▸ **Extracted data**:

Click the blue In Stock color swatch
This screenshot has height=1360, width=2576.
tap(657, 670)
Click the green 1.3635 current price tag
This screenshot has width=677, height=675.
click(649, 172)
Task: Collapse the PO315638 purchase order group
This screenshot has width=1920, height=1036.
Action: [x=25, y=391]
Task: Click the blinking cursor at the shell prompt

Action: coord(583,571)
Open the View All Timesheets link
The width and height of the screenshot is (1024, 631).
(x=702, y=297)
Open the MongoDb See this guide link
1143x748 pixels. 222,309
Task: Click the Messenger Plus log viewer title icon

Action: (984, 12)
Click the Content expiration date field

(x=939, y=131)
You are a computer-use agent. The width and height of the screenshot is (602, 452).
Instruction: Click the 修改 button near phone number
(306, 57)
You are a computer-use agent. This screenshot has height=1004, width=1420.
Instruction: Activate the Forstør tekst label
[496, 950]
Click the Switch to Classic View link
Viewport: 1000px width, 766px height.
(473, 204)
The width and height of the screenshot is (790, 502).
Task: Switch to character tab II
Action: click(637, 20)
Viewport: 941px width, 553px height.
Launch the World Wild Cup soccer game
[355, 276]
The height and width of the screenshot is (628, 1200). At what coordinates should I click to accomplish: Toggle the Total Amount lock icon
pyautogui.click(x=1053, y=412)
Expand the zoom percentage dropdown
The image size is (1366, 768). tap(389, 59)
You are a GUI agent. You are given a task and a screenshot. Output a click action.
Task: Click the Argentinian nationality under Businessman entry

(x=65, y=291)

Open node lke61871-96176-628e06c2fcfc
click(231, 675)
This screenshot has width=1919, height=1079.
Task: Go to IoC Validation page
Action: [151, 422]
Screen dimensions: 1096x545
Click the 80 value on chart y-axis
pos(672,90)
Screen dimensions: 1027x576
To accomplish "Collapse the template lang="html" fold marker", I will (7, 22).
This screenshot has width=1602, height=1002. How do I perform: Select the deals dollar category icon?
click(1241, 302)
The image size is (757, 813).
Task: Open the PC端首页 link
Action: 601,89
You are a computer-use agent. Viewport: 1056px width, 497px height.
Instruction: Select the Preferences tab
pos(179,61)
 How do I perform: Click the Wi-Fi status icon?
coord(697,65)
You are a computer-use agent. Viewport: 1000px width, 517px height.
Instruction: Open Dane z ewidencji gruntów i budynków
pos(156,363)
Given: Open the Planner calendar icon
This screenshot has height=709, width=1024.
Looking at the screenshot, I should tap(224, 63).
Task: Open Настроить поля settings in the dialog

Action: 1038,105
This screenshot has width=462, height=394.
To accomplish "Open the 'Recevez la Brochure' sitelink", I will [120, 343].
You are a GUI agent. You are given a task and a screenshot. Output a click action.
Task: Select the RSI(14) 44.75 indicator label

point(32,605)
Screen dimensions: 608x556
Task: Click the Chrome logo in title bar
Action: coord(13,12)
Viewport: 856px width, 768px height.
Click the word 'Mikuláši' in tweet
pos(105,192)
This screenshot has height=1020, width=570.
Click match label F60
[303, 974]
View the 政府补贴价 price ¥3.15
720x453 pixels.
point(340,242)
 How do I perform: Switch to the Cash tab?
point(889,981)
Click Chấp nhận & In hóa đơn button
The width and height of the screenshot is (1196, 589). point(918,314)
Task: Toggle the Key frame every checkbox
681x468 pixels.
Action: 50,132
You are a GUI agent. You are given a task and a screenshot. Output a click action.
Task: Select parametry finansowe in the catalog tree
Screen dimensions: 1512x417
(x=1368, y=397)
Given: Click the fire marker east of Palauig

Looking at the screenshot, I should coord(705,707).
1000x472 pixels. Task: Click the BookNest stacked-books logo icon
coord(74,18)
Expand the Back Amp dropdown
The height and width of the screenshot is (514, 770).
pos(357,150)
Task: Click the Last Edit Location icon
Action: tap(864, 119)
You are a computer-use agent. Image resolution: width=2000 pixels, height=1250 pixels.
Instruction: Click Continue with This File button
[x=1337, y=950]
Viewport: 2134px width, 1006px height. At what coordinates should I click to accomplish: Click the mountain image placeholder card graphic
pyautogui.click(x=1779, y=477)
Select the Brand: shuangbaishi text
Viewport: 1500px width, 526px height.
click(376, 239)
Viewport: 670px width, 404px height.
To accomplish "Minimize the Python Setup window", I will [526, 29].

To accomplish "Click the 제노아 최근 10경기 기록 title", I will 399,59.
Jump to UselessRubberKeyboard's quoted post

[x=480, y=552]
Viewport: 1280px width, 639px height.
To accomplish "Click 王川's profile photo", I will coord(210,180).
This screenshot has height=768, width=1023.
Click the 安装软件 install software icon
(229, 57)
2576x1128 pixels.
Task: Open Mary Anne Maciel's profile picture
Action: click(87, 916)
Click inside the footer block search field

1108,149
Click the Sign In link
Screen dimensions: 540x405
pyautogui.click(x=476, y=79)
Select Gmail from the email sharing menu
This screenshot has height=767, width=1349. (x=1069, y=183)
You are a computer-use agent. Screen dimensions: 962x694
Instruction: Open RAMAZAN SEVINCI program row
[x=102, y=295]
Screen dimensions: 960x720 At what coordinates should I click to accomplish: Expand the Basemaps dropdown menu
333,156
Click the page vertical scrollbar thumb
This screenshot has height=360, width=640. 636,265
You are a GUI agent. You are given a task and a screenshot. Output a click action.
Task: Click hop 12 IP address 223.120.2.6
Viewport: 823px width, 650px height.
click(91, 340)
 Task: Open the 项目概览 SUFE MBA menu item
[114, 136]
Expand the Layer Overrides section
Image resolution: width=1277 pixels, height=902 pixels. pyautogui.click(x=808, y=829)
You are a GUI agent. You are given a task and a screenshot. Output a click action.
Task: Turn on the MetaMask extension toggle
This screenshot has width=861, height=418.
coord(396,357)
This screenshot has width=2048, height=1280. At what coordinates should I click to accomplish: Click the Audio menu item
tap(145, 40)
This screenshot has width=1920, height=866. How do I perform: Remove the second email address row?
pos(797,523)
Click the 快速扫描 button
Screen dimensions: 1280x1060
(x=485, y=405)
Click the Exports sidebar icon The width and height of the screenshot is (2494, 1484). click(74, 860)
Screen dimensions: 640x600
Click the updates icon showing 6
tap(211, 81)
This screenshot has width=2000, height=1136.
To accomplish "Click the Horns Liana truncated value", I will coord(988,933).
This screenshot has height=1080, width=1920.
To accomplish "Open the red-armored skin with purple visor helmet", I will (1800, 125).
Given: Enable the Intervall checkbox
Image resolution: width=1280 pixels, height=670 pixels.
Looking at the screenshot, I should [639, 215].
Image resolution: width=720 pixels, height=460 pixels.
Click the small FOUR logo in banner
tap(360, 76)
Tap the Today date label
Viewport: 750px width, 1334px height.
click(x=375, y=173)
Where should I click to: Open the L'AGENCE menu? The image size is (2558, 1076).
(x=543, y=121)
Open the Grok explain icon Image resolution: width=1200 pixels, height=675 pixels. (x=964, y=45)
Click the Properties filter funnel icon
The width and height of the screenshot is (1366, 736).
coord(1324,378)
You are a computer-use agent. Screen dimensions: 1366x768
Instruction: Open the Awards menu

▸ **Required task**: Reproduce all of the material above verbatim, from the first line to the last.

▸ **Answer to the exercise**:
Click the blue In Stock color swatch
This screenshot has height=1360, width=2576.
tap(657, 670)
Click the green 1.3635 current price tag
This screenshot has width=677, height=675.
click(649, 172)
Task: Collapse the PO315638 purchase order group
This screenshot has width=1920, height=1036.
Action: [x=25, y=391]
Task: Click the blinking cursor at the shell prompt

Action: coord(583,571)
Open the View All Timesheets link
The width and height of the screenshot is (1024, 631).
(x=702, y=297)
Open the MongoDb See this guide link
1143x748 pixels. 222,309
Task: Click the Messenger Plus log viewer title icon

Action: (984, 12)
Click the Content expiration date field

(x=939, y=131)
You are a computer-use agent. The width and height of the screenshot is (602, 452).
Instruction: Click the 修改 button near phone number
(306, 57)
You are a computer-use agent. This screenshot has height=1004, width=1420.
Instruction: Activate the Forstør tekst label
[496, 950]
Click the Switch to Classic View link
Viewport: 1000px width, 766px height.
(473, 204)
The width and height of the screenshot is (790, 502).
Task: Switch to character tab II
Action: click(637, 20)
Viewport: 941px width, 553px height.
Launch the World Wild Cup soccer game
[355, 276]
The height and width of the screenshot is (628, 1200). At what coordinates should I click to accomplish: Toggle the Total Amount lock icon
pyautogui.click(x=1053, y=412)
Expand the zoom percentage dropdown
The image size is (1366, 768). tap(389, 59)
You are a GUI agent. You are given a task and a screenshot. Output a click action.
Task: Click the Argentinian nationality under Businessman entry

(x=65, y=291)

Open node lke61871-96176-628e06c2fcfc
click(231, 675)
This screenshot has width=1919, height=1079.
Task: Go to IoC Validation page
Action: [151, 422]
Screen dimensions: 1096x545
Click the 80 value on chart y-axis
pos(672,90)
Screen dimensions: 1027x576
To accomplish "Collapse the template lang="html" fold marker", I will (7, 22).
This screenshot has width=1602, height=1002. How do I perform: Select the deals dollar category icon?
click(1241, 302)
The image size is (757, 813).
Task: Open the PC端首页 link
Action: 601,89
You are a computer-use agent. Viewport: 1056px width, 497px height.
Instruction: Select the Preferences tab
pos(179,61)
 How do I perform: Click the Wi-Fi status icon?
coord(697,65)
You are a computer-use agent. Viewport: 1000px width, 517px height.
Instruction: Open Dane z ewidencji gruntów i budynków
pos(156,363)
Given: Open the Planner calendar icon
This screenshot has height=709, width=1024.
Looking at the screenshot, I should tap(224, 63).
Task: Open Настроить поля settings in the dialog

Action: 1038,105
This screenshot has width=462, height=394.
To accomplish "Open the 'Recevez la Brochure' sitelink", I will [120, 343].
You are a GUI agent. You are given a task and a screenshot. Output a click action.
Task: Select the RSI(14) 44.75 indicator label

point(32,605)
Screen dimensions: 608x556
Task: Click the Chrome logo in title bar
Action: coord(13,12)
Viewport: 856px width, 768px height.
Click the word 'Mikuláši' in tweet
pos(105,192)
This screenshot has height=1020, width=570.
Click match label F60
[303, 974]
View the 政府补贴价 price ¥3.15
720x453 pixels.
point(340,242)
 How do I perform: Switch to the Cash tab?
point(889,981)
Click Chấp nhận & In hóa đơn button
The width and height of the screenshot is (1196, 589). point(918,314)
Task: Toggle the Key frame every checkbox
681x468 pixels.
Action: 50,132
You are a GUI agent. You are given a task and a screenshot. Output a click action.
Task: Select parametry finansowe in the catalog tree
Screen dimensions: 1512x417
(x=1368, y=397)
Given: Click the fire marker east of Palauig

Looking at the screenshot, I should coord(705,707).
1000x472 pixels. Task: Click the BookNest stacked-books logo icon
coord(74,18)
Expand the Back Amp dropdown
The height and width of the screenshot is (514, 770).
pos(357,150)
Task: Click the Last Edit Location icon
Action: tap(864, 119)
You are a computer-use agent. Image resolution: width=2000 pixels, height=1250 pixels.
Instruction: Click Continue with This File button
[x=1337, y=950]
Viewport: 2134px width, 1006px height. At what coordinates should I click to accomplish: Click the mountain image placeholder card graphic
pyautogui.click(x=1779, y=477)
Select the Brand: shuangbaishi text
Viewport: 1500px width, 526px height.
click(376, 239)
Viewport: 670px width, 404px height.
To accomplish "Minimize the Python Setup window", I will [526, 29].

To accomplish "Click the 제노아 최근 10경기 기록 title", I will 399,59.
Jump to UselessRubberKeyboard's quoted post

[x=480, y=552]
Viewport: 1280px width, 639px height.
To accomplish "Click 王川's profile photo", I will coord(210,180).
This screenshot has height=768, width=1023.
Click the 安装软件 install software icon
(229, 57)
2576x1128 pixels.
Task: Open Mary Anne Maciel's profile picture
Action: click(87, 916)
Click inside the footer block search field

1108,149
Click the Sign In link
Screen dimensions: 540x405
pyautogui.click(x=476, y=79)
Select Gmail from the email sharing menu
This screenshot has height=767, width=1349. (x=1069, y=183)
You are a computer-use agent. Screen dimensions: 962x694
Instruction: Open RAMAZAN SEVINCI program row
[x=102, y=295]
Screen dimensions: 960x720 At what coordinates should I click to accomplish: Expand the Basemaps dropdown menu
333,156
Click the page vertical scrollbar thumb
This screenshot has height=360, width=640. 636,265
You are a GUI agent. You are given a task and a screenshot. Output a click action.
Task: Click hop 12 IP address 223.120.2.6
Viewport: 823px width, 650px height.
click(91, 340)
 Task: Open the 项目概览 SUFE MBA menu item
[114, 136]
Expand the Layer Overrides section
Image resolution: width=1277 pixels, height=902 pixels. pyautogui.click(x=808, y=829)
You are a GUI agent. You are given a task and a screenshot. Output a click action.
Task: Turn on the MetaMask extension toggle
This screenshot has width=861, height=418.
coord(396,357)
This screenshot has width=2048, height=1280. At what coordinates should I click to accomplish: Click the Audio menu item
tap(145, 40)
This screenshot has width=1920, height=866. How do I perform: Remove the second email address row?
pos(797,523)
Click the 快速扫描 button
Screen dimensions: 1280x1060
(x=485, y=405)
Click the Exports sidebar icon The width and height of the screenshot is (2494, 1484). click(74, 860)
Screen dimensions: 640x600
Click the updates icon showing 6
tap(211, 81)
This screenshot has width=2000, height=1136.
To accomplish "Click the Horns Liana truncated value", I will coord(988,933).
This screenshot has height=1080, width=1920.
To accomplish "Open the red-armored skin with purple visor helmet", I will (1800, 125).
Given: Enable the Intervall checkbox
Image resolution: width=1280 pixels, height=670 pixels.
Looking at the screenshot, I should [639, 215].
Image resolution: width=720 pixels, height=460 pixels.
Click the small FOUR logo in banner
tap(360, 76)
Tap the Today date label
Viewport: 750px width, 1334px height.
click(x=375, y=173)
Where should I click to: Open the L'AGENCE menu? The image size is (2558, 1076).
(x=543, y=121)
Open the Grok explain icon Image resolution: width=1200 pixels, height=675 pixels. (x=964, y=45)
Click the Properties filter funnel icon
The width and height of the screenshot is (1366, 736).
coord(1324,378)
You are a computer-use agent. Screen dimensions: 1366x768
Instruction: Open the Awards menu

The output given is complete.